Knowing that the emitted energy is of about 3 solar masses, and if we use the famous Einstein energy formula $E=mc^2$ we have then :

$\text{A.N.:}\ \ E=1,989\cdot10^{30} \times 3 \times c^2\approx2\cdot10^{43} \ \text{J}$

which is a huge amount of energy. This is a bigger emission of energy than a supernova (!) and similar to gamma-ray bursts (biggest emission of light after the Big-Bang)...

enter image description here

Making "popular science", this is the caloric intake (energy) that $5\cdot10^{34}$ Nutella pots of 400kg would give you.

▸ ENTRIES SUPPLIED:
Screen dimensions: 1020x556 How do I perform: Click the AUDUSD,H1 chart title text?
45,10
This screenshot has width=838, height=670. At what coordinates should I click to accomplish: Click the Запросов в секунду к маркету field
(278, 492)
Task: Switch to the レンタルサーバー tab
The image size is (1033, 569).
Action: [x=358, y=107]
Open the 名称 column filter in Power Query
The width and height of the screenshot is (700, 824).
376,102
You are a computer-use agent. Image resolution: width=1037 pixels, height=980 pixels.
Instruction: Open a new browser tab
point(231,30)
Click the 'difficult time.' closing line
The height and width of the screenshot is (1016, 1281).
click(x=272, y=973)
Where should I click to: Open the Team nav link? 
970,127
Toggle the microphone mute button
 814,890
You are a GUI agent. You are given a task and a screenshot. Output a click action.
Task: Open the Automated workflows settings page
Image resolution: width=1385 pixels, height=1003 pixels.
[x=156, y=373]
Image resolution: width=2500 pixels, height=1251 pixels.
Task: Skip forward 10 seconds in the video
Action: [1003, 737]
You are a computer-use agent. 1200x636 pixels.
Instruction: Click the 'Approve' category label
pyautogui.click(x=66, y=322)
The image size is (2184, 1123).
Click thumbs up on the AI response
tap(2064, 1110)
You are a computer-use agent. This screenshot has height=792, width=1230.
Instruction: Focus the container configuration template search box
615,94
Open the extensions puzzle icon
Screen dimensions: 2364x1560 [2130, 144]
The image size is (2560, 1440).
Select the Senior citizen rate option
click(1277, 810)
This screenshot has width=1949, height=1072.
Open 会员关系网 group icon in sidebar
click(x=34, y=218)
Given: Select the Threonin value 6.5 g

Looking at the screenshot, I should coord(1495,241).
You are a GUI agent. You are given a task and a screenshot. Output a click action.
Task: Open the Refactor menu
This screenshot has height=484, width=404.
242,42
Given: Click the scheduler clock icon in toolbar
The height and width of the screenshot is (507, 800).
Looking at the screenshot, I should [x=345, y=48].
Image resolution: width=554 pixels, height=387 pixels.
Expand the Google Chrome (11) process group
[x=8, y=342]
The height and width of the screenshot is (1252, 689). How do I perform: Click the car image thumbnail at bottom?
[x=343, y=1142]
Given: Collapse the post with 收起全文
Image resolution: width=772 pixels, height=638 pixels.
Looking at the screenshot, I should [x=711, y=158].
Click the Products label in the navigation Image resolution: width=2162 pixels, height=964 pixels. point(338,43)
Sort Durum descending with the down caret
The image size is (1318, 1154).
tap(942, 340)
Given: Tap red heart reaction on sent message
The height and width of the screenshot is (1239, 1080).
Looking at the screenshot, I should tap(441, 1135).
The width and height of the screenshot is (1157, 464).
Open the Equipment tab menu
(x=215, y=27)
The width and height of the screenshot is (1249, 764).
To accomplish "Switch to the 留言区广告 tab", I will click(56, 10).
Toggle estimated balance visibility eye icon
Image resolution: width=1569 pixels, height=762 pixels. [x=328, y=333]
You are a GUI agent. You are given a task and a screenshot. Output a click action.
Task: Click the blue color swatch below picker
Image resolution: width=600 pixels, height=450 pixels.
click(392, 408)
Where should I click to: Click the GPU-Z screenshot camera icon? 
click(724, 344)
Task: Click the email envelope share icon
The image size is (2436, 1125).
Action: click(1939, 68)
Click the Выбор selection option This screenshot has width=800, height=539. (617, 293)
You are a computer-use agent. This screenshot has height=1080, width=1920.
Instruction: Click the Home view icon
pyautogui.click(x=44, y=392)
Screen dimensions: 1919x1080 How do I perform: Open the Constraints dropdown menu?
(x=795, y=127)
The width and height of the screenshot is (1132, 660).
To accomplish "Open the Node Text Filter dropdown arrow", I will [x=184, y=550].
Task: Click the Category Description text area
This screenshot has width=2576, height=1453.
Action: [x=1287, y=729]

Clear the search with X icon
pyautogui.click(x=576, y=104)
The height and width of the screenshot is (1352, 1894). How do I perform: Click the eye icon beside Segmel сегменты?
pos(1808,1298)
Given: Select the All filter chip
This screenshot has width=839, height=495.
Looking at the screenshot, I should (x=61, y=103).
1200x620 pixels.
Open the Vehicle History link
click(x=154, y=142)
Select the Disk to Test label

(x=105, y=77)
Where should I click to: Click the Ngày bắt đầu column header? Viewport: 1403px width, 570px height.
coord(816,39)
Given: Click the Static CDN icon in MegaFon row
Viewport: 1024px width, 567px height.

▸ GIVEN INSTRUCTION:
Extract the part of the emitted-energy passage above from "Knowing that the" to "after the Big-Bang)...", word for word.

▸ IN RESPONSE:
Knowing that the emitted energy is of about 3 solar masses, and if we use the famous Einstein energy formula $E=mc^2$ we have then :

$\text{A.N.:}\ \ E=1,989\cdot10^{30} \times 3 \times c^2\approx2\cdot10^{43} \ \text{J}$

which is a huge amount of energy. This is a bigger emission of energy than a supernova (!) and similar to gamma-ray bursts (biggest emission of light after the Big-Bang)...